▶ THE REQUEST: Render every entry below as a Markdown table with the columns Row and Line. Each non-blank line gets its own numbered row, and blank lines are dropped.

Start of RAW DATA

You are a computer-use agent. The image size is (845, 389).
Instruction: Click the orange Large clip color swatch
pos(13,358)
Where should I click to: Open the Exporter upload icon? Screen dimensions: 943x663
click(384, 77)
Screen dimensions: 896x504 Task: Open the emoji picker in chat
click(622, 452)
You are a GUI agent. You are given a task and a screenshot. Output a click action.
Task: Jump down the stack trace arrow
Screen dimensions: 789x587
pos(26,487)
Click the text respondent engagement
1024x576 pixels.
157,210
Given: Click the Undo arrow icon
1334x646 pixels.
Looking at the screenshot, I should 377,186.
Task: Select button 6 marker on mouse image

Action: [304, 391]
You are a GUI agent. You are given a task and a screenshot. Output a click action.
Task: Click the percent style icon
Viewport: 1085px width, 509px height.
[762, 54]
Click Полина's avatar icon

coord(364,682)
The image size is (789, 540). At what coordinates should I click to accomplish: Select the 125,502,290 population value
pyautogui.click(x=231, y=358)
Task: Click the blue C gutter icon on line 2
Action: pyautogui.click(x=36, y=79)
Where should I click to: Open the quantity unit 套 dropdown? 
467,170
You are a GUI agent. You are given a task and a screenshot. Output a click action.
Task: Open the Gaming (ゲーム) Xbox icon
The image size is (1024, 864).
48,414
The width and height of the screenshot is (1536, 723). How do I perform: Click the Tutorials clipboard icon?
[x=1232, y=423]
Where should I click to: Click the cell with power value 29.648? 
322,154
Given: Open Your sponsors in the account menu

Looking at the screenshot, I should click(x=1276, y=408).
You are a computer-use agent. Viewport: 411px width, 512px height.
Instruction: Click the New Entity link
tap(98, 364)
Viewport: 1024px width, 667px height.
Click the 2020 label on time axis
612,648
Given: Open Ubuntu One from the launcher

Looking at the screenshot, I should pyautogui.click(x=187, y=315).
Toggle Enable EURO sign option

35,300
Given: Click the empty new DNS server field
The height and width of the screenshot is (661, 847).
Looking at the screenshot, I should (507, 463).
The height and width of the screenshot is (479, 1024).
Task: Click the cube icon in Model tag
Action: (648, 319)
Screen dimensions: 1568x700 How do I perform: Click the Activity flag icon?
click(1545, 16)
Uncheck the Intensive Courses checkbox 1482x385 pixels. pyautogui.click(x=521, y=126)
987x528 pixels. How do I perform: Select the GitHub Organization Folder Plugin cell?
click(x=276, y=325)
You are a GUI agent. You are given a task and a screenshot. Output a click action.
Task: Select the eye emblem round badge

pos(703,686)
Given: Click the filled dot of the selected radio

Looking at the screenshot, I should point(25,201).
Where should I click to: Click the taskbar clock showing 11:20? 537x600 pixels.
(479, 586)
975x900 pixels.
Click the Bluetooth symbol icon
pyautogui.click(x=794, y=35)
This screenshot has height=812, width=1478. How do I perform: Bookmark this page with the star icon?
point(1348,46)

End of RAW DATA

▶ WORKED SOLUTION:
| Row | Line |
|---|---|
| 1 | You are a computer-use agent. The image size is (845, 389). |
| 2 | Instruction: Click the orange Large clip color swatch |
| 3 | pos(13,358) |
| 4 | Where should I click to: Open the Exporter upload icon? Screen dimensions: 943x663 |
| 5 | click(384, 77) |
| 6 | Screen dimensions: 896x504 Task: Open the emoji picker in chat |
| 7 | click(622, 452) |
| 8 | You are a GUI agent. You are given a task and a screenshot. Output a click action. |
| 9 | Task: Jump down the stack trace arrow |
| 10 | Screen dimensions: 789x587 |
| 11 | pos(26,487) |
| 12 | Click the text respondent engagement |
| 13 | 1024x576 pixels. |
| 14 | 157,210 |
| 15 | Given: Click the Undo arrow icon |
| 16 | 1334x646 pixels. |
| 17 | Looking at the screenshot, I should 377,186. |
| 18 | Task: Select button 6 marker on mouse image |
| 19 | Action: [304, 391] |
| 20 | You are a GUI agent. You are given a task and a screenshot. Output a click action. |
| 21 | Task: Click the percent style icon |
| 22 | Viewport: 1085px width, 509px height. |
| 23 | [762, 54] |
| 24 | Click Полина's avatar icon |
| 25 | coord(364,682) |
| 26 | The image size is (789, 540). At what coordinates should I click to accomplish: Select the 125,502,290 population value |
| 27 | pyautogui.click(x=231, y=358) |
| 28 | Task: Click the blue C gutter icon on line 2 |
| 29 | Action: pyautogui.click(x=36, y=79) |
| 30 | Where should I click to: Open the quantity unit 套 dropdown?  |
| 31 | 467,170 |
| 32 | You are a GUI agent. You are given a task and a screenshot. Output a click action. |
| 33 | Task: Open the Gaming (ゲーム) Xbox icon |
| 34 | The image size is (1024, 864). |
| 35 | 48,414 |
| 36 | The width and height of the screenshot is (1536, 723). How do I perform: Click the Tutorials clipboard icon? |
| 37 | [x=1232, y=423] |
| 38 | Where should I click to: Click the cell with power value 29.648?  |
| 39 | 322,154 |
| 40 | Given: Open Your sponsors in the account menu |
| 41 | Looking at the screenshot, I should click(x=1276, y=408). |
| 42 | You are a computer-use agent. Viewport: 411px width, 512px height. |
| 43 | Instruction: Click the New Entity link |
| 44 | tap(98, 364) |
| 45 | Viewport: 1024px width, 667px height. |
| 46 | Click the 2020 label on time axis |
| 47 | 612,648 |
| 48 | Given: Open Ubuntu One from the launcher |
| 49 | Looking at the screenshot, I should pyautogui.click(x=187, y=315). |
| 50 | Toggle Enable EURO sign option |
| 51 | 35,300 |
| 52 | Given: Click the empty new DNS server field |
| 53 | The height and width of the screenshot is (661, 847). |
| 54 | Looking at the screenshot, I should (507, 463). |
| 55 | The height and width of the screenshot is (479, 1024). |
| 56 | Task: Click the cube icon in Model tag |
| 57 | Action: (648, 319) |
| 58 | Screen dimensions: 1568x700 How do I perform: Click the Activity flag icon? |
| 59 | click(1545, 16) |
| 60 | Uncheck the Intensive Courses checkbox 1482x385 pixels. pyautogui.click(x=521, y=126) |
| 61 | 987x528 pixels. How do I perform: Select the GitHub Organization Folder Plugin cell? |
| 62 | click(x=276, y=325) |
| 63 | You are a GUI agent. You are given a task and a screenshot. Output a click action. |
| 64 | Task: Select the eye emblem round badge |
| 65 | pos(703,686) |
| 66 | Given: Click the filled dot of the selected radio |
| 67 | Looking at the screenshot, I should point(25,201). |
| 68 | Where should I click to: Click the taskbar clock showing 11:20? 537x600 pixels. |
| 69 | (479, 586) |
| 70 | 975x900 pixels. |
| 71 | Click the Bluetooth symbol icon |
| 72 | pyautogui.click(x=794, y=35) |
| 73 | This screenshot has height=812, width=1478. How do I perform: Bookmark this page with the star icon? |
| 74 | point(1348,46) |